8Marcianus, Rules, Book IV. A holy place is one which is defended and protected from the injuries of men. 1The word “sacred” is said to have been derived from the word sagmina, certain plants which were usually carried by the ambassadors of the Roman people to prevent their persons from being violated; just as the Greek Ambassadors carried those which are called khrukia. 2Cassius states that Sabinus very properly gave the opinion that the walls of a city were holy, and that it was necessary for persons to be prohibited from placing anything against them.
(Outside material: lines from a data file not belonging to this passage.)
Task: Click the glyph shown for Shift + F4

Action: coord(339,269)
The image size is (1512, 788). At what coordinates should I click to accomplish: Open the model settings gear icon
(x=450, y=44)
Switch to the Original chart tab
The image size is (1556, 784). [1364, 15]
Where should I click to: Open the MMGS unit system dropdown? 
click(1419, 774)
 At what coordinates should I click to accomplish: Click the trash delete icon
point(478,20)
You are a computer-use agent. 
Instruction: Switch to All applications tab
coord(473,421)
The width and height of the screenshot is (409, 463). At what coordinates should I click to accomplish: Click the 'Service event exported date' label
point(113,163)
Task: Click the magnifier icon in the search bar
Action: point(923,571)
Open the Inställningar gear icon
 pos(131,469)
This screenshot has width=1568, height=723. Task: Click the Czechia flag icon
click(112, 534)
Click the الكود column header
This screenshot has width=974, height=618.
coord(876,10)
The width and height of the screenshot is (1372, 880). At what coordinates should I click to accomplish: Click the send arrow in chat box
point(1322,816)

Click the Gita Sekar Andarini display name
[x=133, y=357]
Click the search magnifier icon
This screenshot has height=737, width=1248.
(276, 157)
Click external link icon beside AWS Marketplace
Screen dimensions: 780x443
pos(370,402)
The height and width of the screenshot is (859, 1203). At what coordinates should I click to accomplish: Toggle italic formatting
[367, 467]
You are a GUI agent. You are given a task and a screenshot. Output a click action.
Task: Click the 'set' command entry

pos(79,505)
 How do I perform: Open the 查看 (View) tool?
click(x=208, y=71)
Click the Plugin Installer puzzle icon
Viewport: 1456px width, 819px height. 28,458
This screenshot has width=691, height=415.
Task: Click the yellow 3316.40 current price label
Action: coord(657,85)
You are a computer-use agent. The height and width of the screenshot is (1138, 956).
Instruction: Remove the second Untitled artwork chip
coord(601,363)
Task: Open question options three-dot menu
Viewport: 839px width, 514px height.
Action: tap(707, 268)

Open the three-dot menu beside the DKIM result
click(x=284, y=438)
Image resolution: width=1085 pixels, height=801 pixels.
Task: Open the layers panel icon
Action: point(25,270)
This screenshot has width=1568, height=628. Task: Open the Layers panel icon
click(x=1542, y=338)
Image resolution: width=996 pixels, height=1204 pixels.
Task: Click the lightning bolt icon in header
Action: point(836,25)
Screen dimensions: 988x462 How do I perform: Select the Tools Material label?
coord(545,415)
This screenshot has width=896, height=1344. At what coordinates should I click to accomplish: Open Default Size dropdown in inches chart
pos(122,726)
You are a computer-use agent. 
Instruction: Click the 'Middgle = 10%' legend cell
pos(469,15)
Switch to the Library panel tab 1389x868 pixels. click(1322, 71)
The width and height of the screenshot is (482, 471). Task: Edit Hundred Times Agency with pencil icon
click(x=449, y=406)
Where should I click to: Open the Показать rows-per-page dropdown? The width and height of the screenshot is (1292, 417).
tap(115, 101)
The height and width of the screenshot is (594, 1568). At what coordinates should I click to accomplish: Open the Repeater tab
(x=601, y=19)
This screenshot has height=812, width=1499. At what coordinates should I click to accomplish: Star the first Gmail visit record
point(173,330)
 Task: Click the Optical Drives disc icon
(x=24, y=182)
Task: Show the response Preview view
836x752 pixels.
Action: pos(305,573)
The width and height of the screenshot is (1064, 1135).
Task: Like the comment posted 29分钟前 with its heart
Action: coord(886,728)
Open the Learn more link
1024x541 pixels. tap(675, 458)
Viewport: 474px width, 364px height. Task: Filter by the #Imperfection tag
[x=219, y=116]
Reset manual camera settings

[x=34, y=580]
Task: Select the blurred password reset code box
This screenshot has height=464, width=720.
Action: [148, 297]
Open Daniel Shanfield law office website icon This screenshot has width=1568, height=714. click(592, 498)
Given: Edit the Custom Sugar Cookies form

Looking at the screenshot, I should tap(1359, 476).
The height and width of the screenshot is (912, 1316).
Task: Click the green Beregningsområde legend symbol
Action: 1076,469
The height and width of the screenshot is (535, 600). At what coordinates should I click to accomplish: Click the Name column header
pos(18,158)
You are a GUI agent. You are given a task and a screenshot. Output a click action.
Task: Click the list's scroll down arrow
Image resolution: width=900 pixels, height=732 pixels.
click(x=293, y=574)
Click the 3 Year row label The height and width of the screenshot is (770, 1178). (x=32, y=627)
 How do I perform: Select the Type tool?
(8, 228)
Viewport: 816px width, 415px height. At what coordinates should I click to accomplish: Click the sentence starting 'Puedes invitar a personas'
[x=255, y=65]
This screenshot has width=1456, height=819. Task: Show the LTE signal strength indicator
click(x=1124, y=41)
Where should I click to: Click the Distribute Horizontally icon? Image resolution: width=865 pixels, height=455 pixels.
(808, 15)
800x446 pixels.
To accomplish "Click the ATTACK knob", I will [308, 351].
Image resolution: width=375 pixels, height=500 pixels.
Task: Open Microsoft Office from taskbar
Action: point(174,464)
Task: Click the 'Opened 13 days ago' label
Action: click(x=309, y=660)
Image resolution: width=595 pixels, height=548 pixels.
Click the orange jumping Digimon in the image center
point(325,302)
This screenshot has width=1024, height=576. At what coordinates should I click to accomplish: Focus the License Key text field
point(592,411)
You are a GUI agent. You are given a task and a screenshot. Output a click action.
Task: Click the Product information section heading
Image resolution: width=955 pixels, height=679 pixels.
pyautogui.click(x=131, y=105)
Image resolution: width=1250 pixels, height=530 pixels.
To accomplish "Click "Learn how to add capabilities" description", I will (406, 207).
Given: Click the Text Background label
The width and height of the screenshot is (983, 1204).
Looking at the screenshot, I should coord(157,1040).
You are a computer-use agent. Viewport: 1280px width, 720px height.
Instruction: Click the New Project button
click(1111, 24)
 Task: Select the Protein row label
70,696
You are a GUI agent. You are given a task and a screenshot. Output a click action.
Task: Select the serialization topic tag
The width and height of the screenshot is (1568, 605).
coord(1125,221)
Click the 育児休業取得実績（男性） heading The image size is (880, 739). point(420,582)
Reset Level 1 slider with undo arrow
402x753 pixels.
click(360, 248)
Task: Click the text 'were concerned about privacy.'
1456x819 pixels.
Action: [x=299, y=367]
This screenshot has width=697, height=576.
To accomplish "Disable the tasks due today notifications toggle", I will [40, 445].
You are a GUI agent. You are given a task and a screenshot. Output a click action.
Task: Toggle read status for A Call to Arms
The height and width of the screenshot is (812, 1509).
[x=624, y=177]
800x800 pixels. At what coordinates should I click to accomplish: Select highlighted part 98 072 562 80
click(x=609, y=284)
9Ulpianus, On the Edict, Book LXVIII. Sacred places are those which are dedicated to the public, either in the city or in the country. 1It should be understood that a public place can only become sacred when the Emperor has dedicated it, or granted permission for this to be done. 2It must be remarked that a sacred place is one thing and a sacrarium is another; for a sacred place is one which has been consecrated, and a sacrarium is one in which sacred things are deposited, which also may exist in a private house; and when persons desire to divest such a place of its religious character they usually withdraw the sacred things therefrom. 3We properly call those things holy which are neither sacred nor profane, but which have been confirmed by some sanction, hence the laws are holy, for the reason that they are based upon a certain sanction; and anything that is supported by a certain sanction also is holy, even though it may not be consecrated to God; and it is even sometimes added in the sanction itself that anyone who is guilty of an offence in that place shall be punished with death. 4Moreover, it is not permitted to repair the walls of cities, or to add anything to them, or place anything upon them, without the authority of the Emperor or the Governor. 5Anything that is sacred is not susceptible of appraisement.
10Pomponius, On Plautius, Book VI. Aristo declares that just as anything built into the sea becomes private property, so whatever the sea encroaches upon becomes public property.
11Pomponius, From Various Passages, Book II. Where anyone trespasses upon the walls, he is punished with death; just as where anyone climbs over them by means of ladders, or in any other manner; since Roman citizens are not permitted to leave a city except by the gates; as the former is an act of hostility and abominable. It is said that Remus, the brother of Romulus, was killed because he wished to scale the wall.